SED-nah, hatte Ute im September '89 nur sehr wenig Verständnis für die Menschen, die in Leipzig montags, in Greifswald mittwochs nach den Friedensgebeten mit Transparenten und Parolen durch die Straßen zogen, hat nie mitgemacht. Vielleicht mal bei einer Lichterkette, aber "Mit Kerzen schafft man keinen Frieden." Die Motivation für das Ziel schien ihr unüberzeugend: Reisefreiheit und "die sogenannte Meinungsfreiheit", der Wunsch nach Wohlstand. Es fällt der Satz: "Wer wusste schon, was Demokratie heißt."

"Es war ja nicht alles schlecht"

"Dass es so nicht weiter gehen konnte", die wirtschaftliche Lage der DDR, der Nahrungsmittelengpass, das dachte auch sie. Ein Deutschland aus zwei unabhängigen Staaten mit offenen Grenzen hätte das Blatt wenden können, nicht das "Überstülpen durch die BRD. Es war ja lange nicht schlecht alles." Heute? "Hartz IV, Arbeitslosigkeit, vor allem für Jugendliche". Den Schriftzug "Wollt ihr das Armenhaus Deutschlands finden?" schrieb sie damals auf ein Transparent. Das hielt sie auch jenen Anhängern der Opposition entgegen, die im Spätsommer in Leipzig demonstrierten. Sie ist sicher, dass viele ihr Engagement, das zum jetzigen Gesellschaftszustand beitrug, heute bereuen.

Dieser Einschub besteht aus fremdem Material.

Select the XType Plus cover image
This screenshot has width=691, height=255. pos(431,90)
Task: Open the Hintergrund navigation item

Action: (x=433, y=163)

Auch wäre das, was heute schlagwortartig in die Erinnerungskultur der Deutschen einging: "Friedliche Revolution", die Wirkung einer Bürgerbewegung nicht möglich gewesen ohne die Manipulation durch den Westen. Durch die Medien, wegen des Machtanspruchs sei das ostdeutsche Volk "bereit gemacht worden". "In Kuba", meint Ute, die noch immer ruhig und überzeugt spricht, "klären sie ihr Volk besser auf." Ich habe ein anderes Bild von Kuba, frage aber trotzdem, ob sie sich vorstellen könnte, dorthin oder in ein anderes sozialistisches Land zu ziehen. Ende der 90er überlegte sie schon mal, weg zu ziehen, entschied sich aber unter anderem wegen der Verantwortung gegenüber ihren Kindern dagegen. Ihr geht es wie der Masse "noch zu gut" für den großen Aufstand, ja, sie nennt es "Revolution". Ute führt ein relativ zufriedenes Leben, mit Familie und einem Beruf, der ihr Spaß macht, obwohl sie in einem Landstrich wohnt, von dem sie meint: "Hier werden keine Landschaften blühen." Trotz alledem: Ute hätte nicht gedacht, dass die Mauer fallen würde im Herbst '89. Nach wie vor versteht sie die nicht, die teilweise mit dem Kind im Koffer flohen.

Auf der sicheren Seite

"Mit der Bildung, die wir genossen haben!" Die Frau mit den wachen Augen schüttelt Kopf und Pferdeschwanz. Sie fühlte sich aufgeklärt. "Wir wussten, wie der Kapitalismus wirkt." Drei Semester, so erinnert sie sich, wurden Vorlesungen und Seminare wie "Dialektischer und historischer Materialismus" besucht, durch die Studien die positive Seite des Sozialismus deutlich. Auf die Frage, ob man zentralistische Staaten auch ohne Repressalien wie Unterdrückung der Meinungsfreiheit denken könnte, entgegnet sie: "Ich war auf der sicheren Seite." Sicherlich sind die Strafmaße ungerechtfertigt gewesen. Sie, in der Selbstbetschreibung ein "forscher Typ", konnte ihren selbstbestimmten Weg legal gehen. So hat sie erfolgreich Widersprüche eingelegt, wenn sie etwas tun sollte, was sie nicht wollte.

Die positiven Erfahrungen, auch wenn sie mit Anstrengungen verbunden waren; die Ansprüche, die sie an ihr Leben in den Grenzen der politischen Verhältnisse entwickelte und durchsetzte; ihre sozialistische Politisierung lassen Ute all diese Dinge bestimmt und ruhig äußern.

Eine Überzeugung, die in ihrer Radikalität verwirrt. Jedoch: Ute Ihrke diskutiert gern, mit Freunden, Familie, Arbeitskollegen und mit Menschen, die die Zeit nicht erlebt haben. "Wenn man jemanden überzeugt, umso schöner", lacht sie.